Records for locating described items:

=-=-=-=-=

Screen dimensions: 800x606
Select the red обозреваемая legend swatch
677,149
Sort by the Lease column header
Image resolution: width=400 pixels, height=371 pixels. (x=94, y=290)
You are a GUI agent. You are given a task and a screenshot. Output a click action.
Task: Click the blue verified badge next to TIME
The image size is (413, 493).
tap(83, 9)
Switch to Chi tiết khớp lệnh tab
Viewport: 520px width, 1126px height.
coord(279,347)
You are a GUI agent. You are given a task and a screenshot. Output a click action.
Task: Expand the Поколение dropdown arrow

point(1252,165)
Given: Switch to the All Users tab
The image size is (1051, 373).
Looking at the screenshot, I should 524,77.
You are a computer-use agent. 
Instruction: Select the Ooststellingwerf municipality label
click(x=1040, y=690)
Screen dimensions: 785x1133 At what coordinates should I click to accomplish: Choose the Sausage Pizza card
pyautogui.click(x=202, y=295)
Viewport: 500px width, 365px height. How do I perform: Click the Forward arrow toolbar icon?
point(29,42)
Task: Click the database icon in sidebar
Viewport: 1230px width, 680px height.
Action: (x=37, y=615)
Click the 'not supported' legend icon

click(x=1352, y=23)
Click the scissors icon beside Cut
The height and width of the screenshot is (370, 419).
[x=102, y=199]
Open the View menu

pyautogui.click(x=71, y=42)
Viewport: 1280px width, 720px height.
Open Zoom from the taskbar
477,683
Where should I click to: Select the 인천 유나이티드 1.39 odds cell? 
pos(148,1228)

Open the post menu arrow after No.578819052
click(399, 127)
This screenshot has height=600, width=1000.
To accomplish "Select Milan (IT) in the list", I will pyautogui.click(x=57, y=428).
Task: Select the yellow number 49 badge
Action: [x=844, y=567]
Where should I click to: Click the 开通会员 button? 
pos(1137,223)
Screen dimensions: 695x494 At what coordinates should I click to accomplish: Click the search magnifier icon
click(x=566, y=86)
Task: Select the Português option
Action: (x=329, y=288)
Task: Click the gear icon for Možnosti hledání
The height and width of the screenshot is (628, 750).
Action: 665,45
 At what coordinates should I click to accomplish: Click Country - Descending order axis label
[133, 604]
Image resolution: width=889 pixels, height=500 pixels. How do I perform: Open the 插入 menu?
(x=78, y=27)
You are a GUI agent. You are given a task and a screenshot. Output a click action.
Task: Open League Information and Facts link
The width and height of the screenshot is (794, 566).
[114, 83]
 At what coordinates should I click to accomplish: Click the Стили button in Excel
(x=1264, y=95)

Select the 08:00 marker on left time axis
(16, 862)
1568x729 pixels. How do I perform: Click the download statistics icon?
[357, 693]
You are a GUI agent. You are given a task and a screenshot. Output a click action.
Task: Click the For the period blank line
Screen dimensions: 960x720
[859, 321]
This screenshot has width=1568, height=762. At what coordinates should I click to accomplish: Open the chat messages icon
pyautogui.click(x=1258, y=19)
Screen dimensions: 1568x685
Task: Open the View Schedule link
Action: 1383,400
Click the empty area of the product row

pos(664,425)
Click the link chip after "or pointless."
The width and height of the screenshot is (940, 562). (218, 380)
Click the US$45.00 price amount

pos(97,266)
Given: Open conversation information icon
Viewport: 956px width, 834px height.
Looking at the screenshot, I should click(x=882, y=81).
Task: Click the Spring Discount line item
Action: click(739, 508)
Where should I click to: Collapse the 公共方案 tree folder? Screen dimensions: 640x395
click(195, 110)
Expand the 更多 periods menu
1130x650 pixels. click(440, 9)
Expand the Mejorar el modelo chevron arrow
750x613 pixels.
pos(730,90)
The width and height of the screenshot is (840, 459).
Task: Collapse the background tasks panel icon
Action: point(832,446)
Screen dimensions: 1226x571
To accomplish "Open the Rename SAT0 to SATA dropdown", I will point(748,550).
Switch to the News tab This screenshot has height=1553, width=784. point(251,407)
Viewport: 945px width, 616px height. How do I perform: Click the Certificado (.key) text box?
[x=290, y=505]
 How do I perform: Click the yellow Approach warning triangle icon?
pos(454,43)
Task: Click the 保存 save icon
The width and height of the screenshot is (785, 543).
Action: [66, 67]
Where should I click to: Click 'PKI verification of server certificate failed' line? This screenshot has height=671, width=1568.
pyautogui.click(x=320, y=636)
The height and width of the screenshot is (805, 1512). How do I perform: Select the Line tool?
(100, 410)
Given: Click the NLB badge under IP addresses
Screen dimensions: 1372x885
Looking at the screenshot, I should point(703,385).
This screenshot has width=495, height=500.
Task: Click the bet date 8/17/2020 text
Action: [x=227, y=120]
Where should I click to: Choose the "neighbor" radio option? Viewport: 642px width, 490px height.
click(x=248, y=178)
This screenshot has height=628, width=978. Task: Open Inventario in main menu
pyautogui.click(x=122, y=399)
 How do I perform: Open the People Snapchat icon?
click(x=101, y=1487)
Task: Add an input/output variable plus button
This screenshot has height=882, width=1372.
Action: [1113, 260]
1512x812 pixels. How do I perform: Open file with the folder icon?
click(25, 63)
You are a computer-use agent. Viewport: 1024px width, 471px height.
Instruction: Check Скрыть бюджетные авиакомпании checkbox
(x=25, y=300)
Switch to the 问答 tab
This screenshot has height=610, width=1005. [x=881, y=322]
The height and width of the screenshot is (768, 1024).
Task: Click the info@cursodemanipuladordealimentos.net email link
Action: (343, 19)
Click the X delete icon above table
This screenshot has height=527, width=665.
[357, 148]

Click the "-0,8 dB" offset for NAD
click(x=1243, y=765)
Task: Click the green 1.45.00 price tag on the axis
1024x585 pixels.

=-=-=-=-=

**Set problem**
Copy every line of the listing above verbatim, without any changes.

**Exercise result**
Screen dimensions: 800x606
Select the red обозреваемая legend swatch
677,149
Sort by the Lease column header
Image resolution: width=400 pixels, height=371 pixels. (x=94, y=290)
You are a GUI agent. You are given a task and a screenshot. Output a click action.
Task: Click the blue verified badge next to TIME
The image size is (413, 493).
tap(83, 9)
Switch to Chi tiết khớp lệnh tab
Viewport: 520px width, 1126px height.
coord(279,347)
You are a GUI agent. You are given a task and a screenshot. Output a click action.
Task: Expand the Поколение dropdown arrow

point(1252,165)
Given: Switch to the All Users tab
The image size is (1051, 373).
Looking at the screenshot, I should 524,77.
You are a computer-use agent. 
Instruction: Select the Ooststellingwerf municipality label
click(x=1040, y=690)
Screen dimensions: 785x1133 At what coordinates should I click to accomplish: Choose the Sausage Pizza card
pyautogui.click(x=202, y=295)
Viewport: 500px width, 365px height. How do I perform: Click the Forward arrow toolbar icon?
point(29,42)
Task: Click the database icon in sidebar
Viewport: 1230px width, 680px height.
Action: (x=37, y=615)
Click the 'not supported' legend icon

click(x=1352, y=23)
Click the scissors icon beside Cut
The height and width of the screenshot is (370, 419).
[x=102, y=199]
Open the View menu

pyautogui.click(x=71, y=42)
Viewport: 1280px width, 720px height.
Open Zoom from the taskbar
477,683
Where should I click to: Select the 인천 유나이티드 1.39 odds cell? 
pos(148,1228)

Open the post menu arrow after No.578819052
click(399, 127)
This screenshot has height=600, width=1000.
To accomplish "Select Milan (IT) in the list", I will pyautogui.click(x=57, y=428).
Task: Select the yellow number 49 badge
Action: [x=844, y=567]
Where should I click to: Click the 开通会员 button? 
pos(1137,223)
Screen dimensions: 695x494 At what coordinates should I click to accomplish: Click the search magnifier icon
click(x=566, y=86)
Task: Select the Português option
Action: (x=329, y=288)
Task: Click the gear icon for Možnosti hledání
The height and width of the screenshot is (628, 750).
Action: 665,45
 At what coordinates should I click to accomplish: Click Country - Descending order axis label
[133, 604]
Image resolution: width=889 pixels, height=500 pixels. How do I perform: Open the 插入 menu?
(x=78, y=27)
You are a GUI agent. You are given a task and a screenshot. Output a click action.
Task: Open League Information and Facts link
The width and height of the screenshot is (794, 566).
[114, 83]
 At what coordinates should I click to accomplish: Click the Стили button in Excel
(x=1264, y=95)

Select the 08:00 marker on left time axis
(16, 862)
1568x729 pixels. How do I perform: Click the download statistics icon?
[357, 693]
You are a GUI agent. You are given a task and a screenshot. Output a click action.
Task: Click the For the period blank line
Screen dimensions: 960x720
[859, 321]
This screenshot has width=1568, height=762. At what coordinates should I click to accomplish: Open the chat messages icon
pyautogui.click(x=1258, y=19)
Screen dimensions: 1568x685
Task: Open the View Schedule link
Action: 1383,400
Click the empty area of the product row

pos(664,425)
Click the link chip after "or pointless."
The width and height of the screenshot is (940, 562). (218, 380)
Click the US$45.00 price amount

pos(97,266)
Given: Open conversation information icon
Viewport: 956px width, 834px height.
Looking at the screenshot, I should click(x=882, y=81).
Task: Click the Spring Discount line item
Action: click(739, 508)
Where should I click to: Collapse the 公共方案 tree folder? Screen dimensions: 640x395
click(195, 110)
Expand the 更多 periods menu
1130x650 pixels. click(440, 9)
Expand the Mejorar el modelo chevron arrow
750x613 pixels.
pos(730,90)
The width and height of the screenshot is (840, 459).
Task: Collapse the background tasks panel icon
Action: point(832,446)
Screen dimensions: 1226x571
To accomplish "Open the Rename SAT0 to SATA dropdown", I will point(748,550).
Switch to the News tab This screenshot has height=1553, width=784. point(251,407)
Viewport: 945px width, 616px height. How do I perform: Click the Certificado (.key) text box?
[x=290, y=505]
 How do I perform: Click the yellow Approach warning triangle icon?
pos(454,43)
Task: Click the 保存 save icon
The width and height of the screenshot is (785, 543).
Action: [66, 67]
Where should I click to: Click 'PKI verification of server certificate failed' line? This screenshot has height=671, width=1568.
pyautogui.click(x=320, y=636)
The height and width of the screenshot is (805, 1512). How do I perform: Select the Line tool?
(100, 410)
Given: Click the NLB badge under IP addresses
Screen dimensions: 1372x885
Looking at the screenshot, I should point(703,385).
This screenshot has width=495, height=500.
Task: Click the bet date 8/17/2020 text
Action: [x=227, y=120]
Where should I click to: Choose the "neighbor" radio option? Viewport: 642px width, 490px height.
click(x=248, y=178)
This screenshot has height=628, width=978. Task: Open Inventario in main menu
pyautogui.click(x=122, y=399)
 How do I perform: Open the People Snapchat icon?
click(x=101, y=1487)
Task: Add an input/output variable plus button
This screenshot has height=882, width=1372.
Action: [1113, 260]
1512x812 pixels. How do I perform: Open file with the folder icon?
click(25, 63)
You are a computer-use agent. Viewport: 1024px width, 471px height.
Instruction: Check Скрыть бюджетные авиакомпании checkbox
(x=25, y=300)
Switch to the 问答 tab
This screenshot has height=610, width=1005. [x=881, y=322]
The height and width of the screenshot is (768, 1024).
Task: Click the info@cursodemanipuladordealimentos.net email link
Action: (343, 19)
Click the X delete icon above table
This screenshot has height=527, width=665.
[357, 148]

Click the "-0,8 dB" offset for NAD
click(x=1243, y=765)
Task: Click the green 1.45.00 price tag on the axis
1024x585 pixels.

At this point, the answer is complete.